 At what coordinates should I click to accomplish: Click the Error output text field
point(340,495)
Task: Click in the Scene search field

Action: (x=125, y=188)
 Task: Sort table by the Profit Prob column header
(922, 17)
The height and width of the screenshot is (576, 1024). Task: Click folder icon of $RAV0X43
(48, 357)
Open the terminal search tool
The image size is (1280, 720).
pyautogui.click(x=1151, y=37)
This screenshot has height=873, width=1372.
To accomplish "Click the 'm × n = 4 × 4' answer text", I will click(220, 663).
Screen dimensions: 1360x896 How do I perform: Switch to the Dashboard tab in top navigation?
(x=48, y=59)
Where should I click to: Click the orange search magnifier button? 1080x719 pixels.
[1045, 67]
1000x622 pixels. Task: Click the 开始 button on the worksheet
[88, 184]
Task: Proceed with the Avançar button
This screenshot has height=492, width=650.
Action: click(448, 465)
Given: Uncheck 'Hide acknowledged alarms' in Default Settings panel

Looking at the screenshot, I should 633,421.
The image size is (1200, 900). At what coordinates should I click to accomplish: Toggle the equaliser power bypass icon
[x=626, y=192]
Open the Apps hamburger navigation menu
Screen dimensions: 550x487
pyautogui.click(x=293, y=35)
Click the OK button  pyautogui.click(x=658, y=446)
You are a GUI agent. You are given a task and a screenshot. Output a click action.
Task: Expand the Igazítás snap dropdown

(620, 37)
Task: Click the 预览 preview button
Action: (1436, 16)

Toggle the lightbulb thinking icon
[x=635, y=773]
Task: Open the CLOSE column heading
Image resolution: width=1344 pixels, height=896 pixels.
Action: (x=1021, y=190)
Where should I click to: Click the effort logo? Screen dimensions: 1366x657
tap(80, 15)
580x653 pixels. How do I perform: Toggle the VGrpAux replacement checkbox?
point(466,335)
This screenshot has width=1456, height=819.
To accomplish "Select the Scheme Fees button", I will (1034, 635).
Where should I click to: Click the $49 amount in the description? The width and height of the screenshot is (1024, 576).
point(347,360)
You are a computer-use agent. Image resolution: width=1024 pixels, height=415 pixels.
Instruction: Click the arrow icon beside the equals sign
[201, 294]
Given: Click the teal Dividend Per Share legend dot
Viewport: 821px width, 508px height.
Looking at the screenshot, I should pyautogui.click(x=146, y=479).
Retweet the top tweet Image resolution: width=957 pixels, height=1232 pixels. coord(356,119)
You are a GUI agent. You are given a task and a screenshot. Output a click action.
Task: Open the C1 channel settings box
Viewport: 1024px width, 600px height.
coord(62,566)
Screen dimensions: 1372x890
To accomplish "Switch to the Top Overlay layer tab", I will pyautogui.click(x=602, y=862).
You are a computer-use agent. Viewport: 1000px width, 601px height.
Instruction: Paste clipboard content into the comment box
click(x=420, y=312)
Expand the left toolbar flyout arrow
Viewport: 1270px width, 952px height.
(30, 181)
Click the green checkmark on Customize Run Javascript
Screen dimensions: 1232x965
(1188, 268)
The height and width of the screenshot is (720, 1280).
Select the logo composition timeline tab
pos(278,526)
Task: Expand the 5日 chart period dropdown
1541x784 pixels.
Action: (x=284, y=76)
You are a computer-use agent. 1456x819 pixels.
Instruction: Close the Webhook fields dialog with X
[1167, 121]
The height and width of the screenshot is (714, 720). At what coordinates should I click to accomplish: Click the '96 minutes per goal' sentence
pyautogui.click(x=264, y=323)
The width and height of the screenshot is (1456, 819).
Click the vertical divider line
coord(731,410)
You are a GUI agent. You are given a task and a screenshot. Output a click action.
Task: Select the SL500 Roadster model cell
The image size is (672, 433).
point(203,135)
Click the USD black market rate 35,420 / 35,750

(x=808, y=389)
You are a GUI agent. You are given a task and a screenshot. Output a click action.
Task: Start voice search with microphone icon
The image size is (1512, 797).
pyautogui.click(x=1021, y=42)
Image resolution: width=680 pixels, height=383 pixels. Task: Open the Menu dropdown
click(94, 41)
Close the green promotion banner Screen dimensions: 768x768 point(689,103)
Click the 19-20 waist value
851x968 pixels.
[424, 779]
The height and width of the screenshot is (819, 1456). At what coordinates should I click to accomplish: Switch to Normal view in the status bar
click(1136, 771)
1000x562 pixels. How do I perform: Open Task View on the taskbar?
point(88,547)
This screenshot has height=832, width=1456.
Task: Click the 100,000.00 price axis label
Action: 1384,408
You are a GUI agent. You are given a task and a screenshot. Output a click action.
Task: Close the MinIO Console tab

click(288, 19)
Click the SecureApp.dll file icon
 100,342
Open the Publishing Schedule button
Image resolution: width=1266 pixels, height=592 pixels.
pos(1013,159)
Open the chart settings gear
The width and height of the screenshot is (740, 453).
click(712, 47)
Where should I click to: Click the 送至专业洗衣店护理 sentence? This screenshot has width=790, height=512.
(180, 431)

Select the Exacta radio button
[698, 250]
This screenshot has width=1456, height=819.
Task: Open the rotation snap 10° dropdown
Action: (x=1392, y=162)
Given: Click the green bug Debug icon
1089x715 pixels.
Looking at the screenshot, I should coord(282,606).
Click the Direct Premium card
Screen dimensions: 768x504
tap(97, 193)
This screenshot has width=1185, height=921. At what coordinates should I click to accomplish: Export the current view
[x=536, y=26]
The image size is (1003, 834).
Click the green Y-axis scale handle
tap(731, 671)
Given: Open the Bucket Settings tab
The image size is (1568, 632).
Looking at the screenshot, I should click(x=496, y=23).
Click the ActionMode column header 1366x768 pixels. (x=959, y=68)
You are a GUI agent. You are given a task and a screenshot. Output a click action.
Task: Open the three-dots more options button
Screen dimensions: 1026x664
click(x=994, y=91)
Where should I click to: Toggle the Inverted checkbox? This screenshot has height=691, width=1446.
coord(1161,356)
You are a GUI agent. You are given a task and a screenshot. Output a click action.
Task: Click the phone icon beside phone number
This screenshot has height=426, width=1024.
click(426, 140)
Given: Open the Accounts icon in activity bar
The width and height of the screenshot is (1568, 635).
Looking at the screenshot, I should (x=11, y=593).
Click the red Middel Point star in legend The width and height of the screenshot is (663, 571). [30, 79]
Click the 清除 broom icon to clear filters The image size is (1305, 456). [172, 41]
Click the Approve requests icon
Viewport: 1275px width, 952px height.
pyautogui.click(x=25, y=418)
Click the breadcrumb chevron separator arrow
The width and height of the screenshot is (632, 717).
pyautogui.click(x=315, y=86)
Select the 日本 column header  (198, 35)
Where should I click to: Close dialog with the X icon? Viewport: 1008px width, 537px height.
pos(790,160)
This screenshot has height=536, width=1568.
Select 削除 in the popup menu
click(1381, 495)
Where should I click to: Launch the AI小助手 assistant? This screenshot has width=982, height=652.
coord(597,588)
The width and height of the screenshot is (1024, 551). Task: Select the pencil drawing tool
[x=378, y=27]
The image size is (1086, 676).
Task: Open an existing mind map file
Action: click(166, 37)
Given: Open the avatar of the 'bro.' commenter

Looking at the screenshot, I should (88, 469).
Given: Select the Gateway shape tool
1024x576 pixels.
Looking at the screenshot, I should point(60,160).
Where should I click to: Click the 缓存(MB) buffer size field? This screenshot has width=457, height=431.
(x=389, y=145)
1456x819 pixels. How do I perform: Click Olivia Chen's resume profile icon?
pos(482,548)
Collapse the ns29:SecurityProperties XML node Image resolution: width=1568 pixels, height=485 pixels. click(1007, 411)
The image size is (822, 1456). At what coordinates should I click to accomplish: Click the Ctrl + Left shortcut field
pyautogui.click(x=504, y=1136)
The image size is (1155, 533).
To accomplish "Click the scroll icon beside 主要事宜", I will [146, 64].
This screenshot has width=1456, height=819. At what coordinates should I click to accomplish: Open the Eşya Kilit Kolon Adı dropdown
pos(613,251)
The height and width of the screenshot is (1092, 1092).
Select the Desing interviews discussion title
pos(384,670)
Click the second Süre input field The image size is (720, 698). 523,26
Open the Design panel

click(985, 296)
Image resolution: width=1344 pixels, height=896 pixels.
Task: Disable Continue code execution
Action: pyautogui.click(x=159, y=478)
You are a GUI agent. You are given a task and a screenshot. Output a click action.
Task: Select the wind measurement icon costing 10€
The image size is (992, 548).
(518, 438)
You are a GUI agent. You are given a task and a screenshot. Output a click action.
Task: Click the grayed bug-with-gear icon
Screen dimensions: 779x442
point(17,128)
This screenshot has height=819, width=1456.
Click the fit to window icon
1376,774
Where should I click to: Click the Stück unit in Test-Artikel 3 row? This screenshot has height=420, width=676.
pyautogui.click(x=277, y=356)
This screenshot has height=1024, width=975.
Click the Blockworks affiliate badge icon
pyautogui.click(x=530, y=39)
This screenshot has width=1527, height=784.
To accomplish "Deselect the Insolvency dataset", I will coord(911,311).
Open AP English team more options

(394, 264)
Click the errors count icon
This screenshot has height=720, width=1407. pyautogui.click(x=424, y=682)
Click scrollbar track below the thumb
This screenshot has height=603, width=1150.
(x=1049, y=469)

# # # #

Extract the lines from the one containing "1456x819 pixels. How" through the one containing "will [146, 64].", inclusive, and reproduce them verbatim.

1456x819 pixels. How do I perform: Click Olivia Chen's resume profile icon?
pos(482,548)
Collapse the ns29:SecurityProperties XML node Image resolution: width=1568 pixels, height=485 pixels. click(1007, 411)
The image size is (822, 1456). At what coordinates should I click to accomplish: Click the Ctrl + Left shortcut field
pyautogui.click(x=504, y=1136)
The image size is (1155, 533).
To accomplish "Click the scroll icon beside 主要事宜", I will [146, 64].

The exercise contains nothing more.